Along with the benefits and flexibility of managing your own superannuation, is the responsibility to ensure your fund is successful in growing your money and providing for your retirement.
As a Trustee of an SMSF, you are required by law to prepare and implement an SMSF investment strategy for your fund and review it on an ongoing basis.
An SMSF investment strategy is a detailed financial plan formulated by the trustees which encompasses a set of rules which is designed to guide the way the trustees invest. It takes into account the current and/or future financial needs of each of the fund members and is framed in the context of their risk preferences.
The trustee has a duty to make, carry out and document decisions about investing the assets of the fund and to carefully monitor their performance.
The SMSF investment strategy is not onerous but should be reviewed on a regular basis. It is prudent to review and if necessary update the investment strategy when:
Identification and intent to invest in a specific investment opportunity that does not fit with the current strategy;
- Change in risk tolerance or financial needs or expectations of the member(s) over time;
- Adding a new member to the fund;
- Commencement of a pension for a member (likely to require higher cash liquidity);
- Death or change in health of a member;
- Marriage breakdown
SMSF Investment Objectives
The Trustees overall objective is to invest the assets of the fund in such a way as to protect and enhance the retirement benefits and (as the case may be) the death benefits of the members of the fund.
Trustees need to consider a benchmark for setting their fund’s objectives. An example of an investment objective could be:
- ‘To obtain an average yield from all investments of 6%’.
Tips for Setting SMSF Investment Objectives
- Consider the profile and needs of each member
- Consider the age to retirement for each member
- Consider whether the assets being contemplated are suitable for an SMSF
- Consider the other assets of members – for example, what exposure do they have to property, Australian or overseas shares
- What is the risk profile of the members?
- Do the members have a similar risk profile, or are they different?
- If the risk levels are different, should the assets in the fund be segregated to member’s accounts?
- Are the members looking for capital growth from their investments, or do they seek high yields?
- If investing in Australian shares, how can you maximise the franking credits?
- Does the SMSF exist to provide income to the members, or as a vehicle for passing on death benefits?
It is likely every SMSF will be unique. This is because the fund members and their personal financial circumstances will differ between funds.
The risk tolerance, rate of return and asset allocation are likely to vary depending on each and every member’s personal circumstances.
Risk and Return
Risk is a possibility of loss on an investment. It is usually measured by reference to the volatility of the returns. When formulating an investment strategy, the Trustee must be able to identify, measure and manage risks associated with particular investments.
Factors such as interest rates, political stability, market changes, risk management techniques and changes of legislation affect risk.

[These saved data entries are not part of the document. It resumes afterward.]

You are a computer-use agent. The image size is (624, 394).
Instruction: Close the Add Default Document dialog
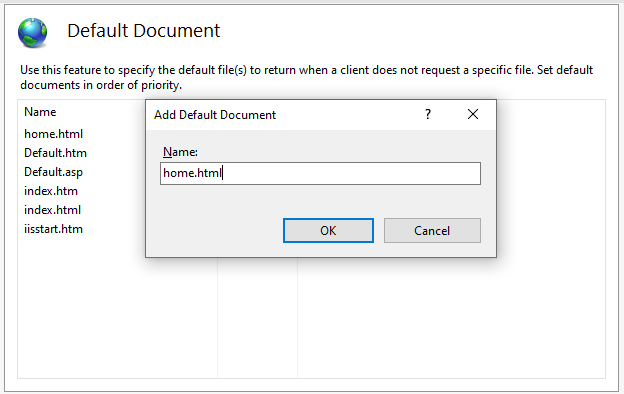[x=473, y=115]
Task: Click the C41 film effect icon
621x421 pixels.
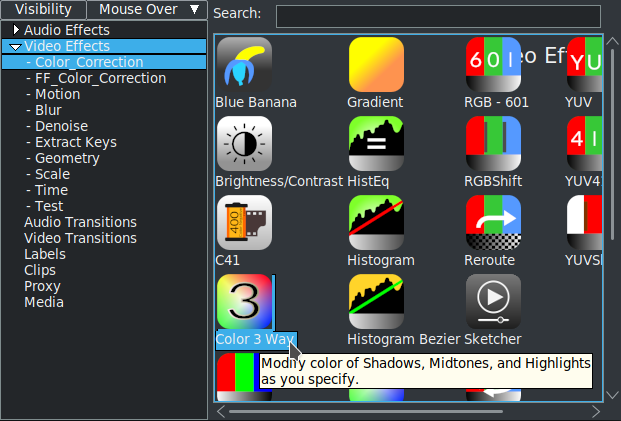Action: (x=244, y=222)
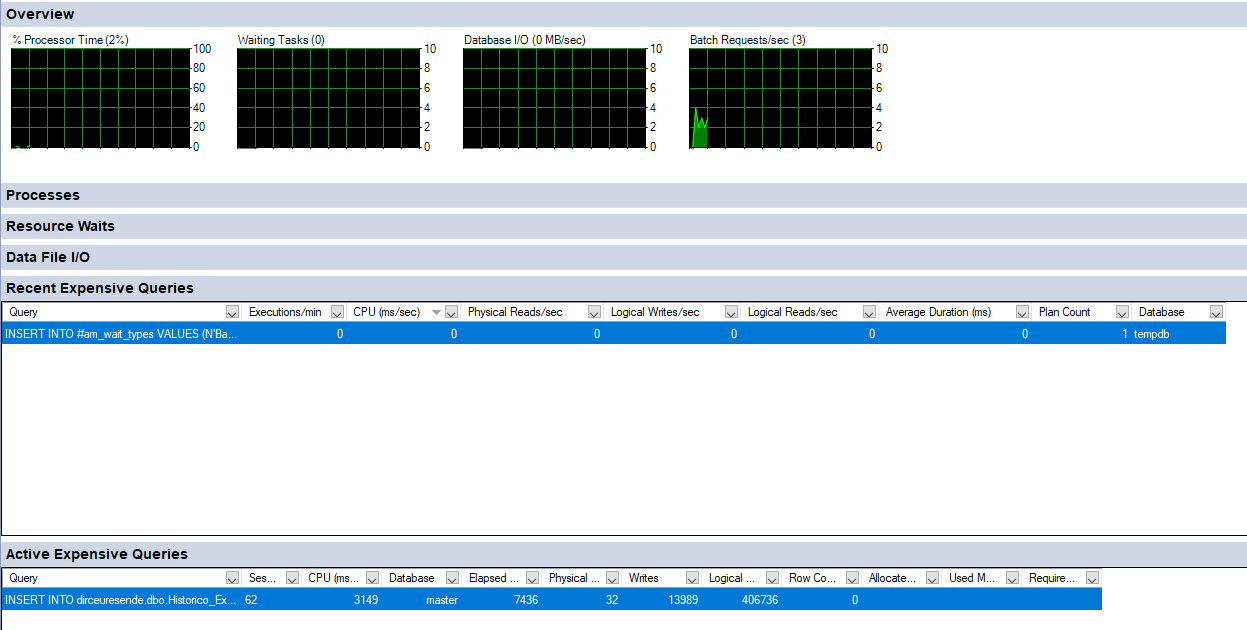Collapse the Active Expensive Queries pane
Screen dimensions: 1247x630
click(x=624, y=554)
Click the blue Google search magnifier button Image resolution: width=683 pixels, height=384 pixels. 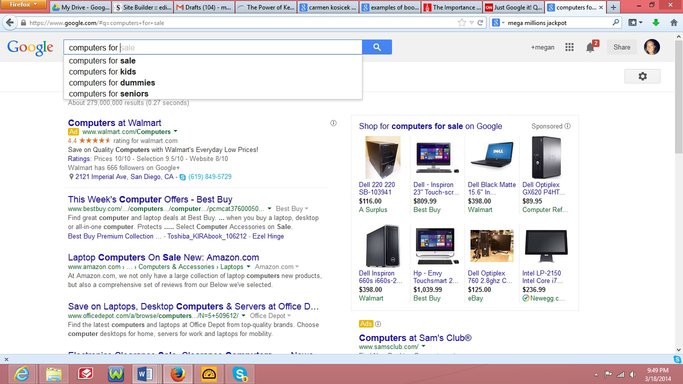(x=377, y=47)
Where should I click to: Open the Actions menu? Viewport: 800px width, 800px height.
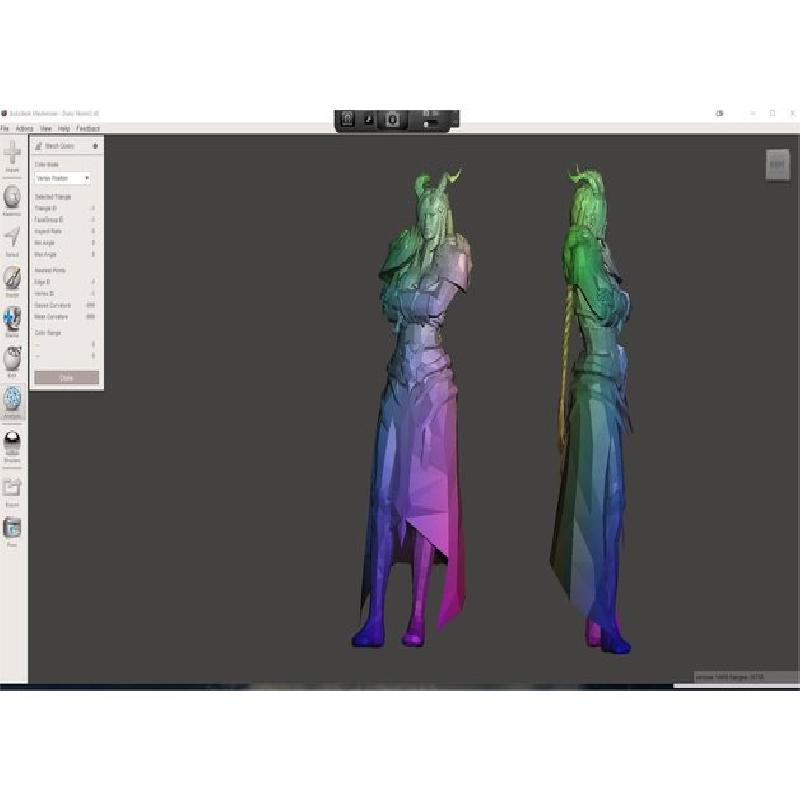[x=24, y=129]
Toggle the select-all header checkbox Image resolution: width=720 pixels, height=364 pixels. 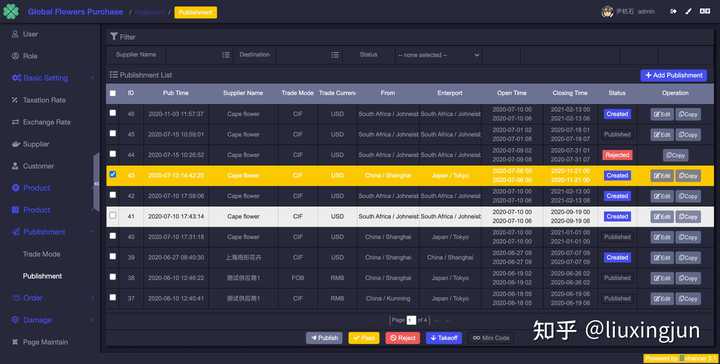point(112,93)
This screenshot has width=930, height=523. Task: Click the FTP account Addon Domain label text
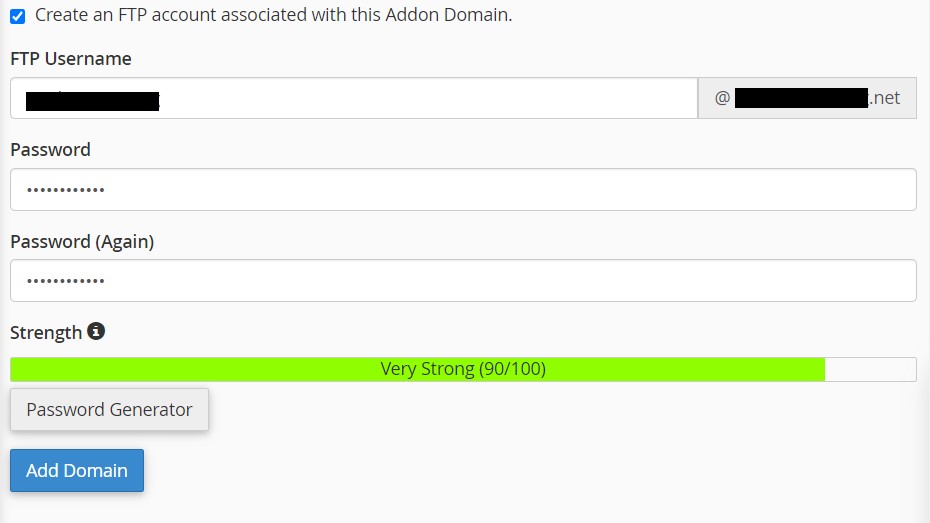coord(273,15)
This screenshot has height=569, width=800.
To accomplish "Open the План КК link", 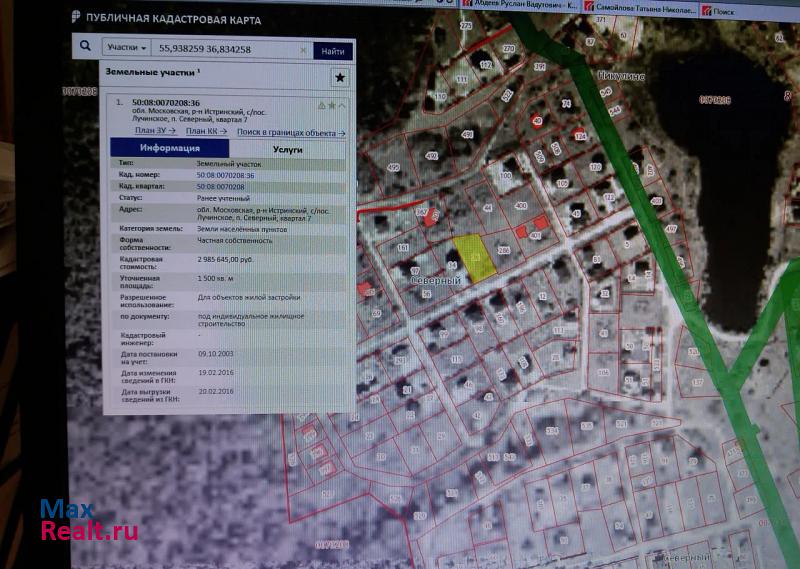I will [206, 131].
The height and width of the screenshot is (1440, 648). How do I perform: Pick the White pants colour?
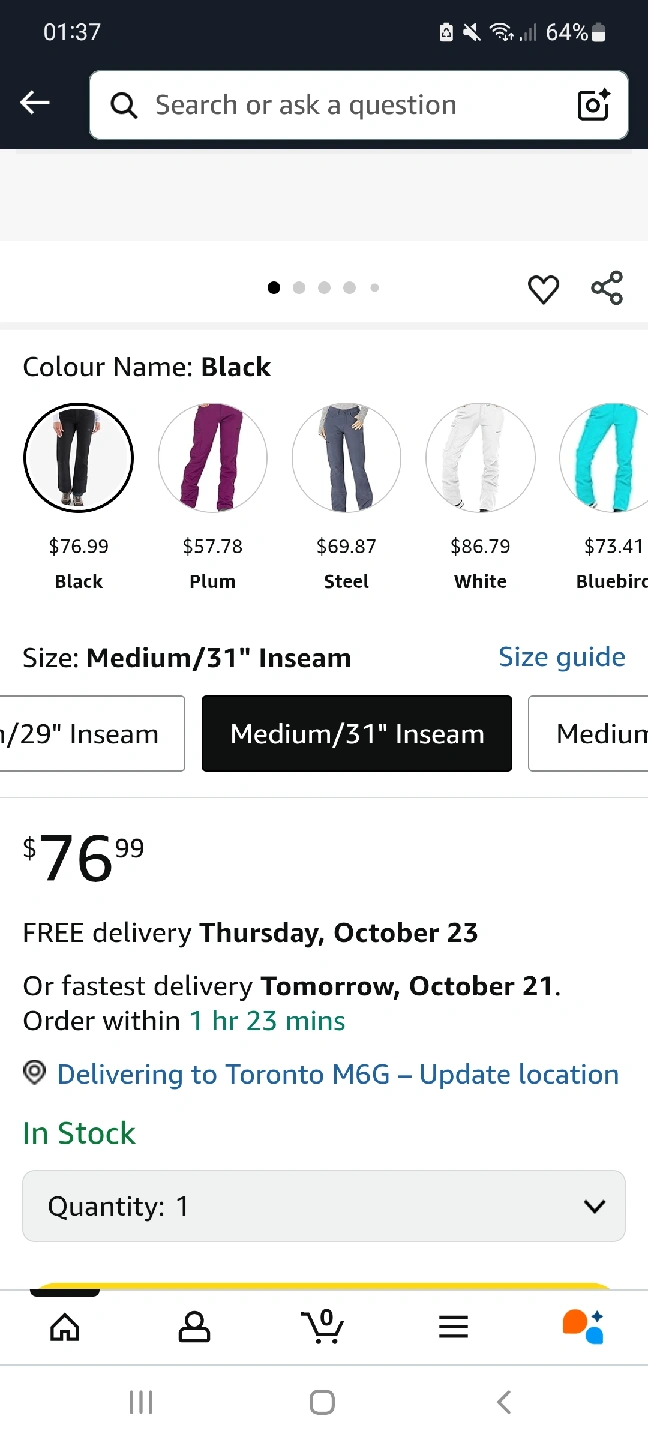(481, 458)
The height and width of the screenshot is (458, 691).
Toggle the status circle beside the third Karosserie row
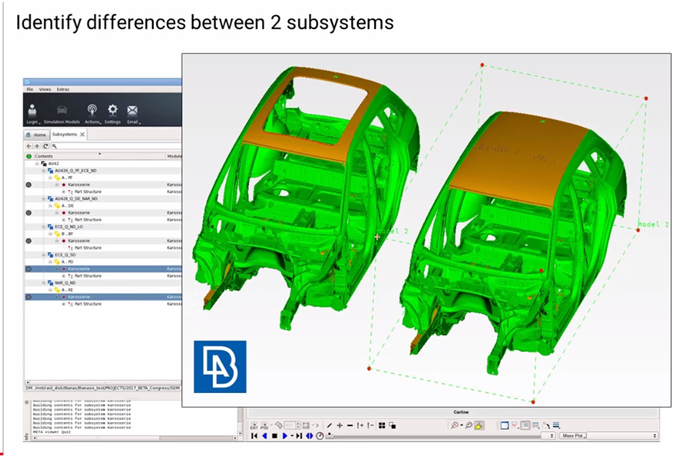tap(29, 241)
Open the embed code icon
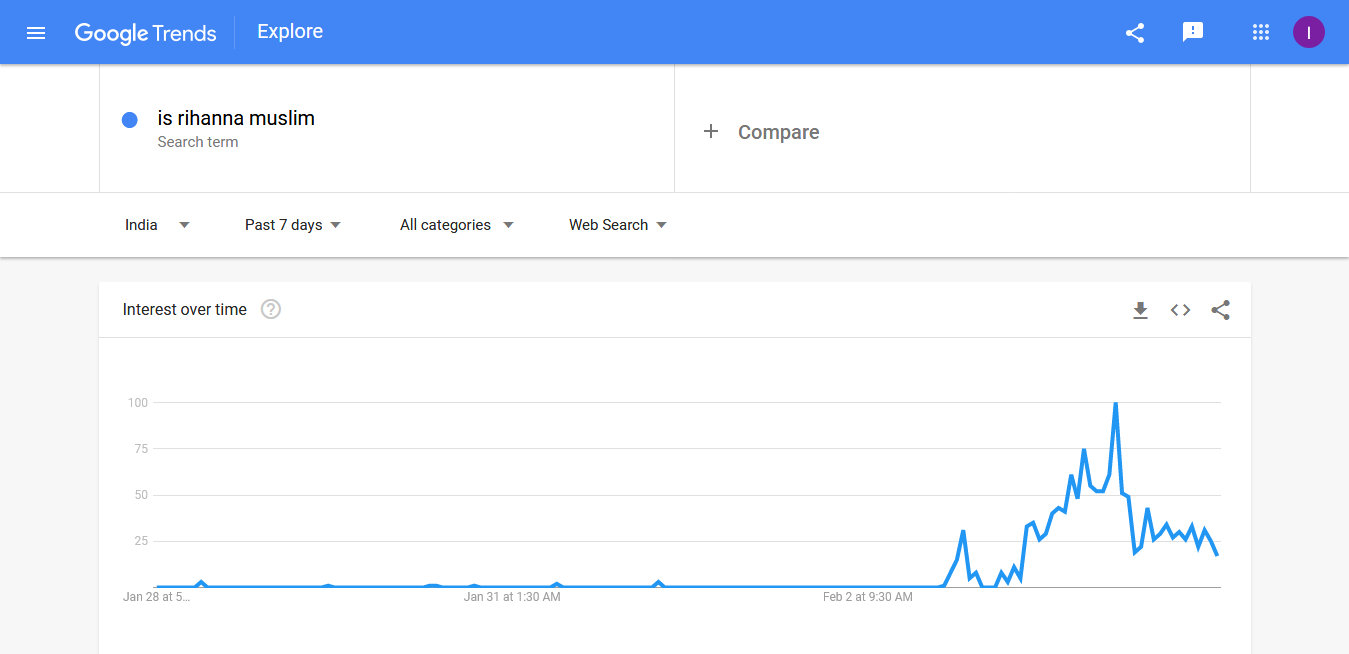The height and width of the screenshot is (654, 1349). coord(1180,310)
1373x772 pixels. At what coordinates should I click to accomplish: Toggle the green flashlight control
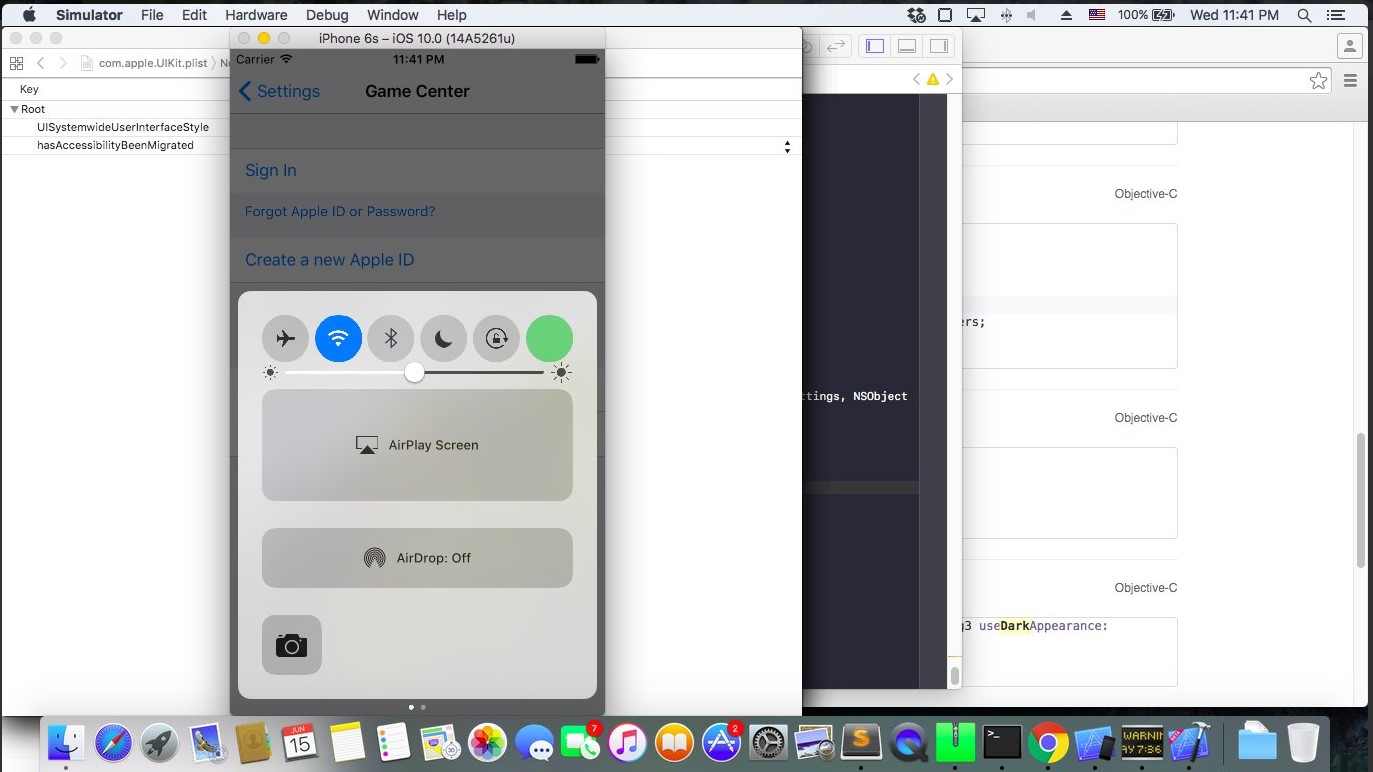click(x=549, y=338)
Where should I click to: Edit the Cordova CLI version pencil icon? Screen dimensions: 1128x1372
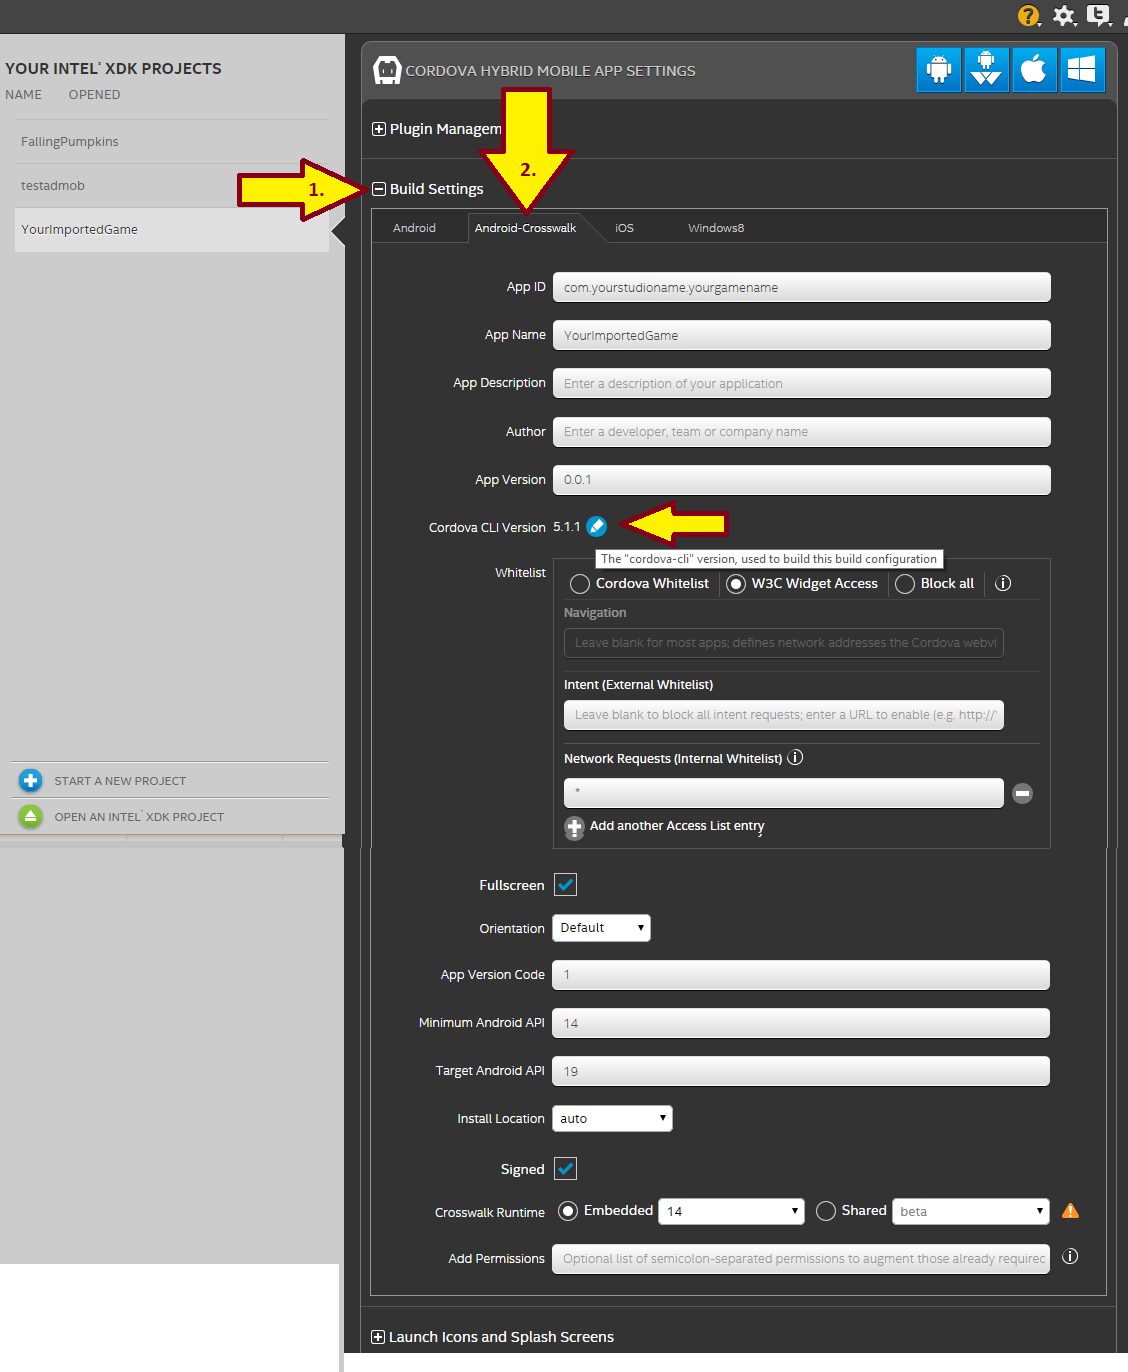point(596,527)
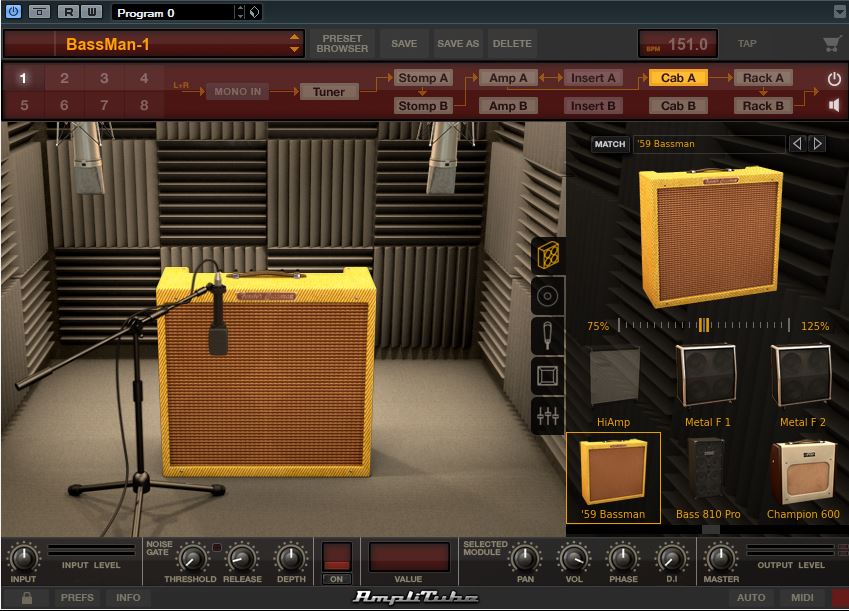Adjust the cabinet size 75%-125% slider
849x611 pixels.
[704, 325]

This means that the Trustee has to constantly monitor and review the investment strategy, the investment objective and the performance of the fund’s investments.
There is a strong correlation between risk and return. This means that the Trustee must determine an acceptable level of risk and volatility of the returns in the light of the SMSF’s circumstances.
The risk tolerance indicated will be used to set the diversity and nature of the fund’s investments and asset classes.
Diversification vs. Investment in one Class of Assets
Generally, diversification in investments is desirable. It is useful to disperse and manage risk, and reduces the volatility of the returns on the investments. It can be achieved by spreading investments over a number of individual assets, classes of assets, countries or investment managers.
However, it may be difficult to achieve, particularly for a small fund, in the early stages when there is limited amount of money to be invested. Thus, the level of diversification and how it is achieved depends on the size and circumstances of the SMSF.
A small SMSF can invest all its assets in business real property acquired from a related party. However, the investment strategy must reflect this investment decision.
The Trustees need to maintain sufficient liquidity to pay taxes of the fund (income, capital gains, GST, PAYG and contributions tax), and must ensure that other expenses such as administration expenses, brokers fees, stamp duty and legal fees are paid on a timely basis to avoid late fees, penalties and interest.
Cost of Investing
The Trustees shall exercise prudence and consider the cost of making investments on behalf of a fund. The Trustees should allow for costs from time to time relating to investment and strategic advice with the intention of maximising investment returns.